We also note that at the very low end of the distribution (r_p ≲ 0.5 R_⊕), neither method correctly reconstructs the continued rise, though the period-redistribution method does still keep the true distribution within the 1σ percentile range while the simple method does not. This may be understood by realizing that if a very small planet does happen to be detected (which will only occur in rare cases since the detection efficiency is only ∼5% at r_p = 0.5 R_⊕), it will necessarily be at a very short orbital period, so the weight factor it receives without period correction will be strongly underestimated. This confirms our qualitative understanding of the difference between the two methods—the post-marginalized simple strategy can only be valid down to a radius where the survey is decently complete at the maximum allowed period (this is apparently somewhere between 1 and 1.5 R_⊕), whereas the pre-marginalized method enables confident extrapolation to significantly below this point.

Perhaps most dramatically, Figure 10 illustrates that even if the true distribution continues to rise down to arbitrarily small radii, the estimator for its shape will typically turn over significantly above the actual detection limit of the survey, and begin to flatten at even larger radius. In other words, our derived radius distribution from actual Kepler data that we show in Figure 6 could very plausibly reflect a true underlying distribution that keeps rising continuously down to below 0.5 R_⊕—despite the fact that a log-binned histogram of the estimated distribution looks like it turns over below 1.5 R_⊕.
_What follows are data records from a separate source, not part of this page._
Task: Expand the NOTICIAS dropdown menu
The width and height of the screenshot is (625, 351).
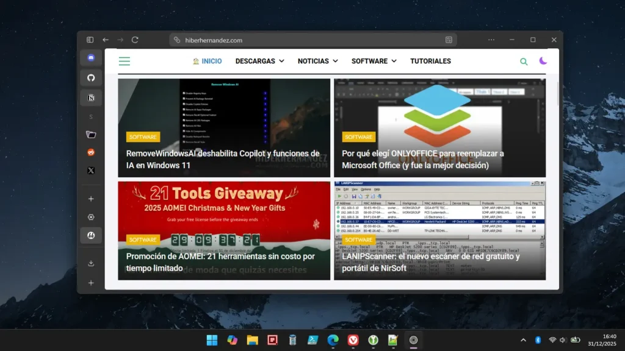Action: (317, 61)
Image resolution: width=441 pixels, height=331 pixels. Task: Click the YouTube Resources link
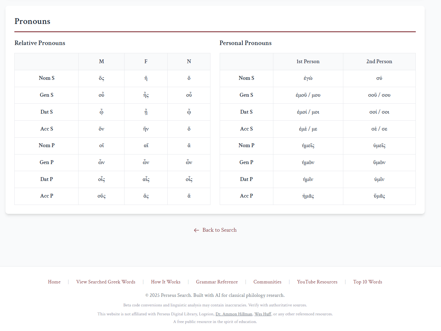tap(317, 282)
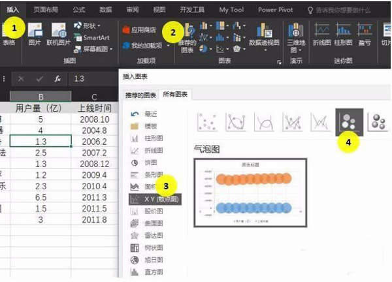Choose the 3D bubble chart subtype
This screenshot has height=282, width=392.
pos(378,122)
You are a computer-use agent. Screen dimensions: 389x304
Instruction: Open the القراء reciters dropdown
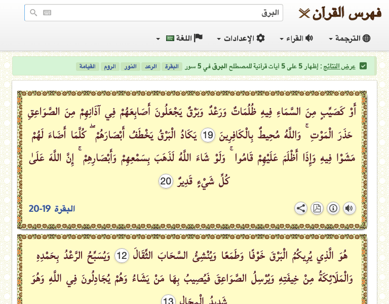coord(296,38)
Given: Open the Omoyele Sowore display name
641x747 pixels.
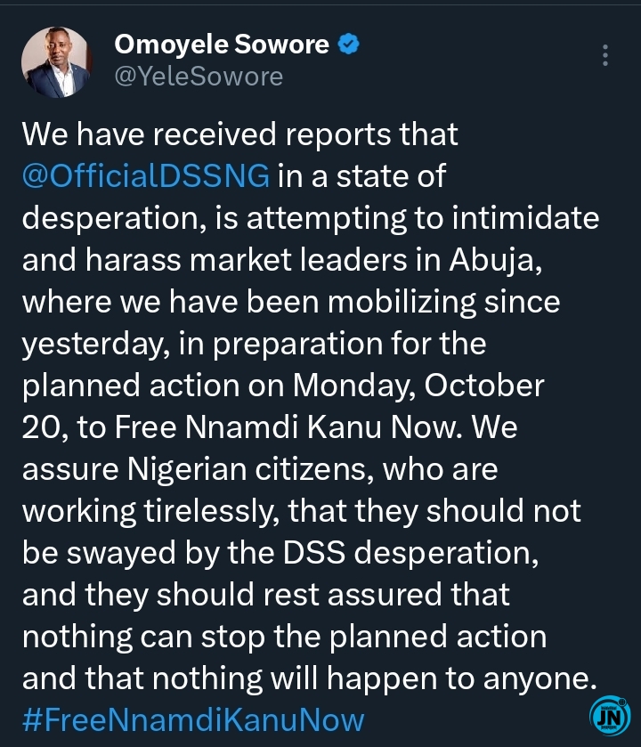Looking at the screenshot, I should click(x=224, y=45).
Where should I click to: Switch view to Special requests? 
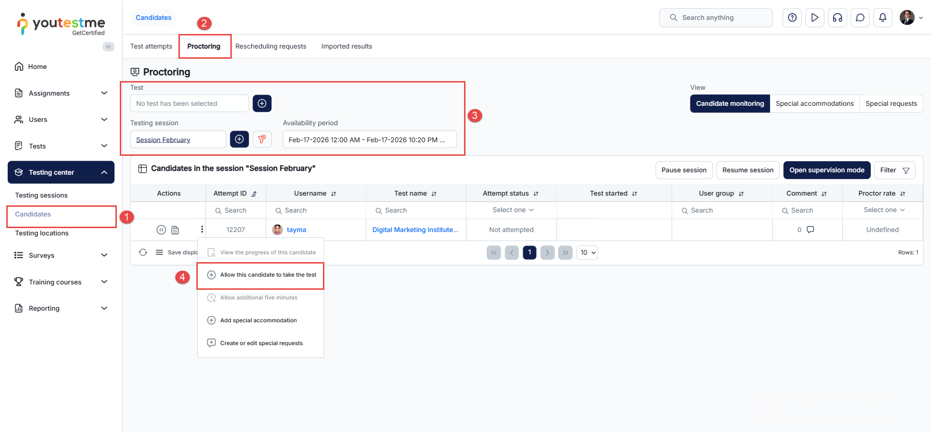(x=891, y=103)
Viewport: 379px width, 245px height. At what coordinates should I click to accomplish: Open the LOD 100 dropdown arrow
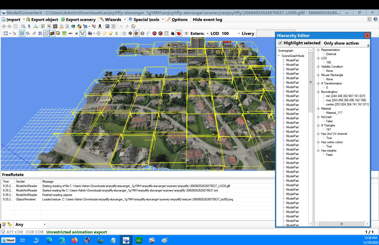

Finally, we note that the analysis of Petigura et al. (2013) has found, in apparent contradiction with our results, that planets in the 2.0–2.8 R_⊕ radius bin are more common than planets in the 1.4–2.0 R_⊕ bin, which are in turn more common than in the 1.0–1.4 R_⊕ bin. There are several possible explanations for this discrepancy. First, the bins in question are logarithmically spaced, which immediately exaggerates the presence of any turnover, though this alone is not sufficient to explain the difference in results. Second, while the bins used by Petigura et al. (2013) are chosen to all have significant numbers of detected planets, the completeness does vary from ∼70% to ∼10% within the smallest, longest-period bin used for the radius function reconstruction, potentially leaving room for some of the effects that distinguish the blue curve from the red in Figure 10. Another contributing explanation may also be that the only planets counted in Petigura et al. (2013) were the most-detectable planets in each system, which will lead to preferential underestimation of occurrence in the smallest radius bins. Or most simply, this difference may just be a function of the stellar target sample considered—Petigura et al. (2013) used only solar-like (G/K) stars in their target sample, whereas we use only stars with T_eff < 4000 K. If this is the reason, further study of Kepler results should distinguish a radius function that changes shape with increasing host-star temperature.